Cancellati gli account X e Instagram. Come fu all’epoca per Facebook, il tempo che passo – o che, nel caso di X, NON passo – sulla piattaforma non vale un equivalente tempo speso a fare altro.

A volte, questa semplice considerazione può essere una motivazione più potente dello schifo che ormai Meta e X rappresentano.

Una delle cose più affascinanti che abbia visto da mooooolto tempo.

Grazie a Riley Walter che ha avuto quest’idea incredibile, che pare la fusione di YouTube, delle Backrooms e di Blair Watch Project (nel senso del “found footage”) e a MacStories che me l’ha fatta scoprire.

P.S. Al diavolo i social, RSS DOMINA. 😂

Da Ellissi, interessante come al solito.

“Il buon storytelling nell’informazione si deve confrontare con due nemici principali, credo.

Il primo lo chiameremo «story-yelling»: la necessità di “urlare” più degli altri, di evidenziare il dettaglio morboso, di sparlarla grossa. Di riempire pagine con casi di cronaca, innescando un circolo tutt’altro che virtuoso, in cui si fa fatica a distinguere informazione e rumore.

Il secondo lo chiameremo «story-selling»: la tendenza a “vendere” una storia come una merce. Articoli a pagamento non dichiarati, ripubblicazione massiccia di comunicati stampa, e in generale la tendenza a un abbassamento degli standard editoriali e deontologici.”

È vero che uso WriteFreely a periodi, spesso solo su iPad e in altri momenti esclusivamente su iPhone, ma talvolta la sincronizzazione tra i due e il server rant.li mi lascia perplesso. Non scrivo romanzi, il blog non ha parte grafica, non dovrebbe essere particolarmente “impegnativo” da gestire. Esplorerei alternative, ma il nullo tempo a disposizione e alcune terribili esperienze passate (per diversi motivi) mi trattengono.

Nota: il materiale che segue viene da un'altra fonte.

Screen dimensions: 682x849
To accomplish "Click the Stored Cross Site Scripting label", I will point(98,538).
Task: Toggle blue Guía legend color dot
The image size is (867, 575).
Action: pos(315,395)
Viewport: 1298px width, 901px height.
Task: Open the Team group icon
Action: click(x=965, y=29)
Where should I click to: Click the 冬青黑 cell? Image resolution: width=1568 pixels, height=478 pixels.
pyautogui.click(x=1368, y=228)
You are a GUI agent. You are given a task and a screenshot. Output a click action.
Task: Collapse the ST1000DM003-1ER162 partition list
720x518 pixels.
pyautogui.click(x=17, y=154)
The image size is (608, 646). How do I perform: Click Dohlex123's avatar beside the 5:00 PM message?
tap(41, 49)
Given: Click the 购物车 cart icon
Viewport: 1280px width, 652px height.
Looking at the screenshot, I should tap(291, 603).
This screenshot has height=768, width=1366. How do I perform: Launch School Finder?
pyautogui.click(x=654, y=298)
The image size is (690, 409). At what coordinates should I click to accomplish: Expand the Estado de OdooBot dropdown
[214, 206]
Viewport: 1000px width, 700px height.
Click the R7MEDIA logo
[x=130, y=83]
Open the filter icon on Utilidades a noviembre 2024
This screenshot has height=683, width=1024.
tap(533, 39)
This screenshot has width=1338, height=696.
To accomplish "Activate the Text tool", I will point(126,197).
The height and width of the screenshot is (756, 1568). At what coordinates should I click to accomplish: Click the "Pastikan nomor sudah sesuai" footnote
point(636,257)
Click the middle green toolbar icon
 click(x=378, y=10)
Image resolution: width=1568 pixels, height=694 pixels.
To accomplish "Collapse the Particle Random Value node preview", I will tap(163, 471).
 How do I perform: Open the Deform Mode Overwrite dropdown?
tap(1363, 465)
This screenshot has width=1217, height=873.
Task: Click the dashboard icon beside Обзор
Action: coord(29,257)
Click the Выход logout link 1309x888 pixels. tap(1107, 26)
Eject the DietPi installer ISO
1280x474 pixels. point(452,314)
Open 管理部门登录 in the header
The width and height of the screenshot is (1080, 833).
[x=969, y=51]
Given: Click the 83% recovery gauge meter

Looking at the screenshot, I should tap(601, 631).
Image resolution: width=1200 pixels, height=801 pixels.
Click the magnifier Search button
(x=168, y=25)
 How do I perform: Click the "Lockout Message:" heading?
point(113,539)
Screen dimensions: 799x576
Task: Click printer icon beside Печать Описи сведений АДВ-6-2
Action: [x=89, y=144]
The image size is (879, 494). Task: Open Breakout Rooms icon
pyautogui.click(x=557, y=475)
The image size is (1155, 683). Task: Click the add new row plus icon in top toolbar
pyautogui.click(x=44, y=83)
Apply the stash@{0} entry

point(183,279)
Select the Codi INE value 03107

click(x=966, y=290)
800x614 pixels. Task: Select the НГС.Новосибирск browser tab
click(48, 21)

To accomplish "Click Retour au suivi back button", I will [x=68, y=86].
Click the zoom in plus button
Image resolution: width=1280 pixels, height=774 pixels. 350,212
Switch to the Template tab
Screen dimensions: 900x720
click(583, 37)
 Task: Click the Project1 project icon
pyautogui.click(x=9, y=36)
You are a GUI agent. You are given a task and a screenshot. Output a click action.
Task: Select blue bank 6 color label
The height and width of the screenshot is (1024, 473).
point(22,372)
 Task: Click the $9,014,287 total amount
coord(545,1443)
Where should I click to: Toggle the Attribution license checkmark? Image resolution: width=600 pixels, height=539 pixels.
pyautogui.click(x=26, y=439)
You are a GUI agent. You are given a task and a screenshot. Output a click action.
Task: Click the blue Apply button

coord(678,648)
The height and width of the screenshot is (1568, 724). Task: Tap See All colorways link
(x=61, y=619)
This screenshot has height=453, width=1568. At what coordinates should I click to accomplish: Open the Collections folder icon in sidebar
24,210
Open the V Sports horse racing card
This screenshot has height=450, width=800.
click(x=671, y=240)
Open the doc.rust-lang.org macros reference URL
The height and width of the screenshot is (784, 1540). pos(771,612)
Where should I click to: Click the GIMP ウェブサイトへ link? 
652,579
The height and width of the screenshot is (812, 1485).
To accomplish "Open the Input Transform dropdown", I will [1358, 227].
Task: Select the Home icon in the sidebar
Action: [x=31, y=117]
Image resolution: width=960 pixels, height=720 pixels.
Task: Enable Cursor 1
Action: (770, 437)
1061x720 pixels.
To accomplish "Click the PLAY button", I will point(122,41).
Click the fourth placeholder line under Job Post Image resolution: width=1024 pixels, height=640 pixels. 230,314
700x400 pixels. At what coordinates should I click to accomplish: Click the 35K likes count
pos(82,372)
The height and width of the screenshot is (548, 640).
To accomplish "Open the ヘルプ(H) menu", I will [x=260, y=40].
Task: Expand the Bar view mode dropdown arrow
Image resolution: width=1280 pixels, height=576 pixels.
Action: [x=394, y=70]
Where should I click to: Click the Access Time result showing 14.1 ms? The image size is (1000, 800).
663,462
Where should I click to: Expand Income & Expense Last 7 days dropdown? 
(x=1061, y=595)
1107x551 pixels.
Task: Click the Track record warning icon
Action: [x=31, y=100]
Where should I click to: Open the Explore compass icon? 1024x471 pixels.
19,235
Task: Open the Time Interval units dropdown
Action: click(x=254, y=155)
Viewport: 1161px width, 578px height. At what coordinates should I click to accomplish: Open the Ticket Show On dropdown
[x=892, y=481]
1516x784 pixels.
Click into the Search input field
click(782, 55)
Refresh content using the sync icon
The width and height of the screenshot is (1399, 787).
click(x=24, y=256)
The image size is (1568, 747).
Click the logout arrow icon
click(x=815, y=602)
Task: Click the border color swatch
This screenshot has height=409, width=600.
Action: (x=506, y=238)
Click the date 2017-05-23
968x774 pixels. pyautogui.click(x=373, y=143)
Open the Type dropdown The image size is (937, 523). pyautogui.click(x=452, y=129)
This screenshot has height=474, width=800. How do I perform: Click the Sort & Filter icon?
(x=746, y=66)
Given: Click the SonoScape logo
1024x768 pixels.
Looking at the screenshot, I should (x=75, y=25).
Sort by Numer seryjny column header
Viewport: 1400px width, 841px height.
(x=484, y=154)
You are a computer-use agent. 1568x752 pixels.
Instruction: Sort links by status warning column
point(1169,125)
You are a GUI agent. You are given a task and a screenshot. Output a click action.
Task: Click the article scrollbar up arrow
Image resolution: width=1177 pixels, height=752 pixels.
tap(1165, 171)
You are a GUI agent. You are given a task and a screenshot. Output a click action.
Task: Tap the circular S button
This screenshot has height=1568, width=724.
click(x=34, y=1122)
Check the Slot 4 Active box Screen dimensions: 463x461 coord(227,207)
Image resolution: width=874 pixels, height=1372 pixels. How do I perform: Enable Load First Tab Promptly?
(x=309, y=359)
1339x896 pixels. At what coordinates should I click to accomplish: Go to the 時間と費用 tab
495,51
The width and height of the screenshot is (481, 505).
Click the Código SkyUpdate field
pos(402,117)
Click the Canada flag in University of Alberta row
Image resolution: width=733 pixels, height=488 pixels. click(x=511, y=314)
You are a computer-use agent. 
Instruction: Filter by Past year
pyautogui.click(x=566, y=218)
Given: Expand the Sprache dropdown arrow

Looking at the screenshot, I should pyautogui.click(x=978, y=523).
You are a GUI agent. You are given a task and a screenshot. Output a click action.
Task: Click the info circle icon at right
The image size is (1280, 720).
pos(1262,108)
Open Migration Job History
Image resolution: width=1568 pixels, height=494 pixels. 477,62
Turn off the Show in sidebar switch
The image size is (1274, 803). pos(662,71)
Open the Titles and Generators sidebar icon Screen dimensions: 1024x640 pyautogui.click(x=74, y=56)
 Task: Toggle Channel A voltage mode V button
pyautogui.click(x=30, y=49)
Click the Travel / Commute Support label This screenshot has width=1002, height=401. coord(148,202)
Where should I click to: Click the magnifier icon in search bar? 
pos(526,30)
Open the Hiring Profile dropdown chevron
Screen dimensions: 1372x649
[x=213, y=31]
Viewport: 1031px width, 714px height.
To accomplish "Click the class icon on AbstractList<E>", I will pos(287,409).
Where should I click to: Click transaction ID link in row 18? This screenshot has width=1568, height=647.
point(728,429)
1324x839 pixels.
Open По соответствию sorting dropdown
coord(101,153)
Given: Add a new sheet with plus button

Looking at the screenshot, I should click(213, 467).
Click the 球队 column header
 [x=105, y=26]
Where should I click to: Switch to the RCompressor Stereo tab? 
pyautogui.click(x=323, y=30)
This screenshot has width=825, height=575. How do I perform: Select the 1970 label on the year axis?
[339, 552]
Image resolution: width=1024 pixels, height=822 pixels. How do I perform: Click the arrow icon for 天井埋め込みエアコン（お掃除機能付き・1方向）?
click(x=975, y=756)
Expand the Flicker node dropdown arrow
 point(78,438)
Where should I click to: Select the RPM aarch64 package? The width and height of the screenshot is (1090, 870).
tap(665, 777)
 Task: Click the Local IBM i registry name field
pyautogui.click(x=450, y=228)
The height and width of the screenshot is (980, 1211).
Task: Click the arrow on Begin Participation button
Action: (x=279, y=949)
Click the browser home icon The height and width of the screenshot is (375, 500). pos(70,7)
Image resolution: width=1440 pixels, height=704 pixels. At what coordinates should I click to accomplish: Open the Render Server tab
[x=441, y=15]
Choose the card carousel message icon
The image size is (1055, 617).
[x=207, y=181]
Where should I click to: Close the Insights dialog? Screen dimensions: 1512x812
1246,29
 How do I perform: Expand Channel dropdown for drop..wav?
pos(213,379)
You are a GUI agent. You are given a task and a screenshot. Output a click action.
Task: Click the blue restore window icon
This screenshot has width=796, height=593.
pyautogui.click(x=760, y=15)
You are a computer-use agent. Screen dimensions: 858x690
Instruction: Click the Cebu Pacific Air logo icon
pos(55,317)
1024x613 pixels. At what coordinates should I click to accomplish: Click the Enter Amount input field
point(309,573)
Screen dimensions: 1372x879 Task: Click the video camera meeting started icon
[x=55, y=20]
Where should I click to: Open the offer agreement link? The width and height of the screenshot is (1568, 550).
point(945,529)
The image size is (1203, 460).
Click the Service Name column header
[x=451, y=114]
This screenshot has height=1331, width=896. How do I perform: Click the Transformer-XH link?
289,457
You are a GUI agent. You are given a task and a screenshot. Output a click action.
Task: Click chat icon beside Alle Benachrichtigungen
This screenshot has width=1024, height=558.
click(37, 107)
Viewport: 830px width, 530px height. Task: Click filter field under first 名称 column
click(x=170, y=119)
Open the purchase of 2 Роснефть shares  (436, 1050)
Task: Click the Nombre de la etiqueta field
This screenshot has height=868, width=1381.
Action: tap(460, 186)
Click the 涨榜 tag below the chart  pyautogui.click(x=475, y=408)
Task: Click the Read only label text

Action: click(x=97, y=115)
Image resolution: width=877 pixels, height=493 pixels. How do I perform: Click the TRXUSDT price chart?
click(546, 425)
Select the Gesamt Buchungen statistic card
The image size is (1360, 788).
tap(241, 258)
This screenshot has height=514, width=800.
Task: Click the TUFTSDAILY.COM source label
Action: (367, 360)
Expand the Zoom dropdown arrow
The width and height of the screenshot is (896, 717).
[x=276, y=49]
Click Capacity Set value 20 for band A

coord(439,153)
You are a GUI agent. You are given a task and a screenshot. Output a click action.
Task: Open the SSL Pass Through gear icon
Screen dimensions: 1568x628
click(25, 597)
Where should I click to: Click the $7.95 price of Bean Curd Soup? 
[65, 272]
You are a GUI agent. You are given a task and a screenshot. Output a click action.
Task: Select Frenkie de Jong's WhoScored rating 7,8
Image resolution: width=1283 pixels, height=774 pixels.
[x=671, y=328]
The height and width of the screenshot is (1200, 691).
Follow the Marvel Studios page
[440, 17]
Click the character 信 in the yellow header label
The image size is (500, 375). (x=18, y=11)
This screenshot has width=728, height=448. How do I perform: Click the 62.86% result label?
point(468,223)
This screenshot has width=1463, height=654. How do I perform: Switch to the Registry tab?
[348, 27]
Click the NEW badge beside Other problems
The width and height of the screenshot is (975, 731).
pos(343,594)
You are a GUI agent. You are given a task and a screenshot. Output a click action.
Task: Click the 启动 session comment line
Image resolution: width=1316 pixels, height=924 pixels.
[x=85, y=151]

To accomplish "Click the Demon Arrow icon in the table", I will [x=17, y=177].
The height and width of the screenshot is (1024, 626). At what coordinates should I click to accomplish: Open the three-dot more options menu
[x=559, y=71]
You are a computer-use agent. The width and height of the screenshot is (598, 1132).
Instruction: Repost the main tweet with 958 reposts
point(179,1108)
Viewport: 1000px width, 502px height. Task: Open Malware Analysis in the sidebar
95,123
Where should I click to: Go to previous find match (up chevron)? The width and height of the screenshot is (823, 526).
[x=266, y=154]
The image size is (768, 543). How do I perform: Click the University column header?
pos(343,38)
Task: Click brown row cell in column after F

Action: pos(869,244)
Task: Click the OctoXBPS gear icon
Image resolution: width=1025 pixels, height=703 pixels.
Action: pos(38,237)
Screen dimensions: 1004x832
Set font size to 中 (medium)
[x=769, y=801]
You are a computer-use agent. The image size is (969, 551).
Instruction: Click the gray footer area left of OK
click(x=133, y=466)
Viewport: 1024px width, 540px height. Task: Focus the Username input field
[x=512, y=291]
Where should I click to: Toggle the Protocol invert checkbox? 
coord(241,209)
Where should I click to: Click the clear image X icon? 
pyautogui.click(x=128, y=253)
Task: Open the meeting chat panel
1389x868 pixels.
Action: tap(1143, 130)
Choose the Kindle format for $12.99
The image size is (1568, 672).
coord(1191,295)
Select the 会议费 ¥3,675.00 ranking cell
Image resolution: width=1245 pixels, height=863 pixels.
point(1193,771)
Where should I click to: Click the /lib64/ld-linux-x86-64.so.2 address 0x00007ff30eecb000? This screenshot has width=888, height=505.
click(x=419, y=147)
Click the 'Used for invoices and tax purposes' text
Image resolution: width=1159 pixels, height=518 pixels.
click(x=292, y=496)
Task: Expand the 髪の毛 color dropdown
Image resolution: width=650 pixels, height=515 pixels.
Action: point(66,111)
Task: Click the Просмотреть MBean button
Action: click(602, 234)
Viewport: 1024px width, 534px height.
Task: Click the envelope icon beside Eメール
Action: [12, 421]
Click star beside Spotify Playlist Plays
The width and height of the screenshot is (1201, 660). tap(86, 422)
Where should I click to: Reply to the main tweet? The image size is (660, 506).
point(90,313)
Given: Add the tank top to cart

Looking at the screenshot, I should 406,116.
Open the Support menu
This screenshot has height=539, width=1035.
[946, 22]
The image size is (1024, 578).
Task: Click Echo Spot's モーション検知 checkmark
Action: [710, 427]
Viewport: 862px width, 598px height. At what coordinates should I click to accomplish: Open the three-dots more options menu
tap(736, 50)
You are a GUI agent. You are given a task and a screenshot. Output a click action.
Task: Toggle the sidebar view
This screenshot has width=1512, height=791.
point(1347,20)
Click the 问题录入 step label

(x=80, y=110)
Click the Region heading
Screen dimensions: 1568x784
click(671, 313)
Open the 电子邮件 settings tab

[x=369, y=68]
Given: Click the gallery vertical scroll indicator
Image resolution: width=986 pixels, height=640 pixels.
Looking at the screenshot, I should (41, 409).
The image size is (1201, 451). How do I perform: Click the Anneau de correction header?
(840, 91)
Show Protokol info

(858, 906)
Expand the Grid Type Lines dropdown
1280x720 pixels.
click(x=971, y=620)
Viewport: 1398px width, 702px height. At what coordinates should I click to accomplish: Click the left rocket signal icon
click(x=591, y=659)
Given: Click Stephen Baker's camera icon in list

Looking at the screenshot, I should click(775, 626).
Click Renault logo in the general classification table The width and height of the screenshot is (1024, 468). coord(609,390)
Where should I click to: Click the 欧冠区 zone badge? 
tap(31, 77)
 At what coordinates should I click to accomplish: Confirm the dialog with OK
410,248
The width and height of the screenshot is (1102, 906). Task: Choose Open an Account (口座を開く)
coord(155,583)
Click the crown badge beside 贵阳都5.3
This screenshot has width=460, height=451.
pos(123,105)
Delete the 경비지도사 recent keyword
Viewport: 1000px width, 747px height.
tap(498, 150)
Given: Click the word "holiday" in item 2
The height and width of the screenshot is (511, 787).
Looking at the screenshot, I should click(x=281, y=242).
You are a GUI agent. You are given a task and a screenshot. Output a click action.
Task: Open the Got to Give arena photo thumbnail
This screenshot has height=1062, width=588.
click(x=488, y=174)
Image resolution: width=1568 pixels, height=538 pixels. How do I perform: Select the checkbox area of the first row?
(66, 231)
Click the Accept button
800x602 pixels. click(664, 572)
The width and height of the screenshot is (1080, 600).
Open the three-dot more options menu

A volte però, gradirei un po’ più di “prospettiva” (tanto per citare uno dei miei personaggi preferiti dell’animazione di tutti i tempi).

Da Om Malik

“Blogging it’s an individual and, I would say, selfish act — you do it because it is what you want to do for you.” Pure blogging is “blogging” because you have something to say. To me, that ability is what makes you a pure blogger. Any other explanation of blogging “is just the traditional idea of media,” meant for an audience and reach.”

Illuminante e totalmente condivisibile. Se non fosse così lungo, potrei usarlo come sottotitolo del blog. Ma sono troppo affezionato al mio classico “non-motto”.

Però, se finalmente mi decidessi a fare una “About me”...magari anche una serie di links...riesumare Automatic in Low-Fi...chissà.